Willem van Hanegem chciałby, aby Nicolai Jørgensen opuścił Feyenoord tak szybko, jak to możliwe. Duński napastnik chce opuścić Rotterdam i nie będzie trenował z zespołem Arne Slota, dopóki nie znajdzie dla siebie nowego klubu.
Duńczyk jest jednym z najlepiej opłacanych zawodników, więc działacze chcą jak najszybciej go sprzedać, żeby zwolnić miejsce budżecie płacowym, co umożliwi z kolei kolejne wzmocnienia.
- Trzeba go posadzić na rower i niech jedzie na lotnisko. Musisz być w pełni skupiony na klubie. Pomimo tego, że ten klub (Feyenoord, red.) nie gra szczególnie dobrze, to wciąż jest najpiękniejszym klubem, jaki istnieje. Wiele osób po prostu nie zdaje sobie z tego sprawy - mówi legendarny były zawodnik.

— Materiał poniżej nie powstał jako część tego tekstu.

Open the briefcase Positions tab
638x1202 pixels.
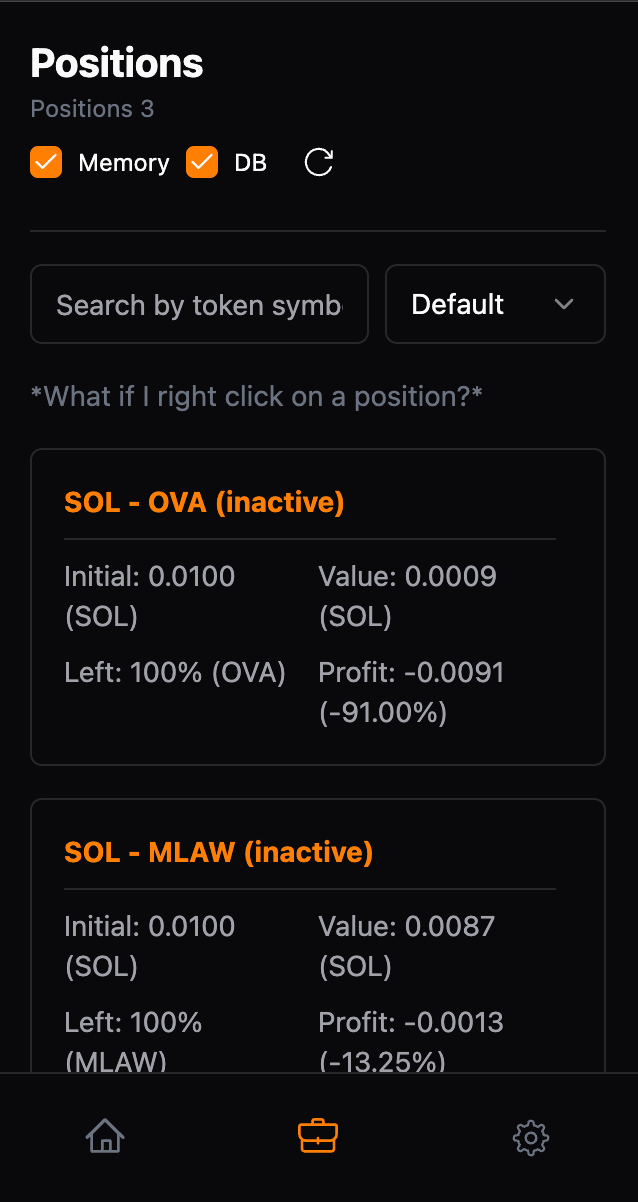[x=318, y=1136]
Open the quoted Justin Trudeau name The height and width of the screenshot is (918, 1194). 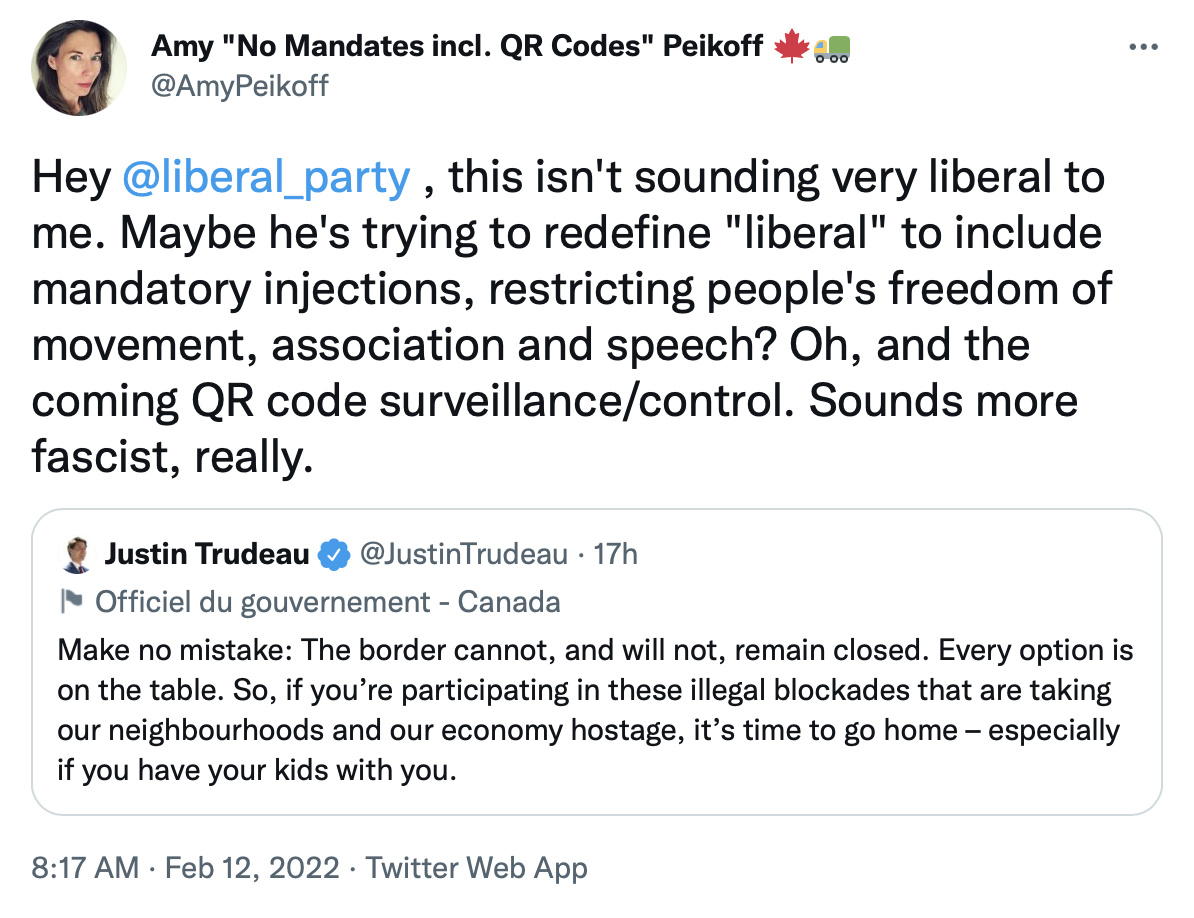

Van Hanegem dodaje, że Feyenoord nie powinien nikogo zatrzymywać na siłę. - Ten chłopak chce odejść. To dotyczy również Berghuisa: jeśli chce zmienić klub, nie powinieneś zaczynać jęczeć i marudzić, to tylko wywoła u ciebie mdłości i to ci się nie przyda - podsumował ironicznie.